What to improve: tuning evals over time
A first live-eval setup is an instrument you tune, not a box you check. Where the real work is:
- Baseline before you threshold. The "0.85 / 0.70" lines above are reasonable defaults, not universal truths. Run for a while, learn your system's normal, and alert on deviation from your own baseline. A drop from a steady 0.94 to 0.88 is a louder signal than sitting at a "passing" 0.86 forever.
- Calibrate the judge, and re-calibrate it. LLM-as-judge has bias and variance; it can be wrong. Periodically hand-label a sample and measure human/judge agreement. When they diverge, fix the rubric or change the judge — and re-calibrate whenever you swap the judge model, because you've changed your ruler.
- Watch deltas, not absolutes. The most actionable signal is movement after a change — a prompt edit, a model upgrade, new retrieval data. Alert on week-over-week regressions, not just static lines.
- Segment; don't average. One global score buries a regression in a single route or intent. Break metrics out by channel, intent, and user type.

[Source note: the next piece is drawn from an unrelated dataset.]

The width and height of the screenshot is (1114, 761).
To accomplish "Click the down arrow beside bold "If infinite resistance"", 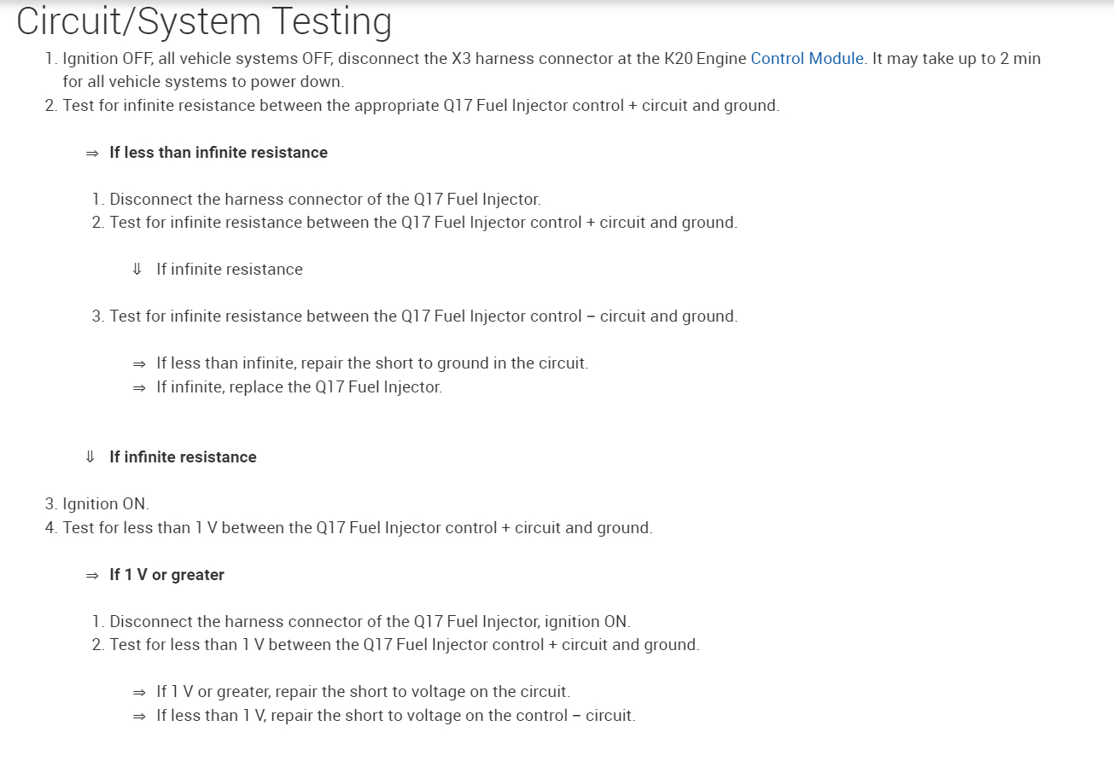I will click(90, 457).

- Grow a golden set from real failures. Every low-scoring or escalated turn becomes a regression test — which, neatly, flows your live findings back into your CI evals. The two layers feed each other: production teaches the test set what it was missing.
- Add task-specific measures as you learn them. Start with generic groundedness and safety; layer on citation precision/recall, tool-call correctness, refusal appropriateness, and latency SLOs as you discover what actually breaks.
- Mind cost and cadence. Judging every turn with a large model gets expensive. Sample (but stratify so rare, high-stakes paths stay covered), use a cheaper judge for routine traffic, and run scoring both on a schedule and on-demand so you're never blind right after a change.
- Close the loop, or don't bother. Low scores should drive prompt, retrieval, and fine-tuning fixes — and then you re-measure to confirm the number moved. A dashboard nobody acts on is theater.
When to tune, concretely: re-baseline after any model/prompt/retrieval change; trust a metric only once its sample size earns it; investigate any sustained delta; and add a new measure the first time production surprises you.
The lesson from that first agent
CI evals gate the door. Live evals watch the room. We'd built the gate and called it done — and for a while, between deploys, nobody was watching the room.
If your evals only run in the pipeline, you don't have an observability problem yet. You have one waiting. Capture real traffic, judge a sample of it continuously, and feed what you learn back into the gate. Then keep tuning the instrument — because the test set you wrote on day one already knows less than your users do.
This isn't so straight-forward, I know. I'm still trying to implement all of this, but I think it will be worth it.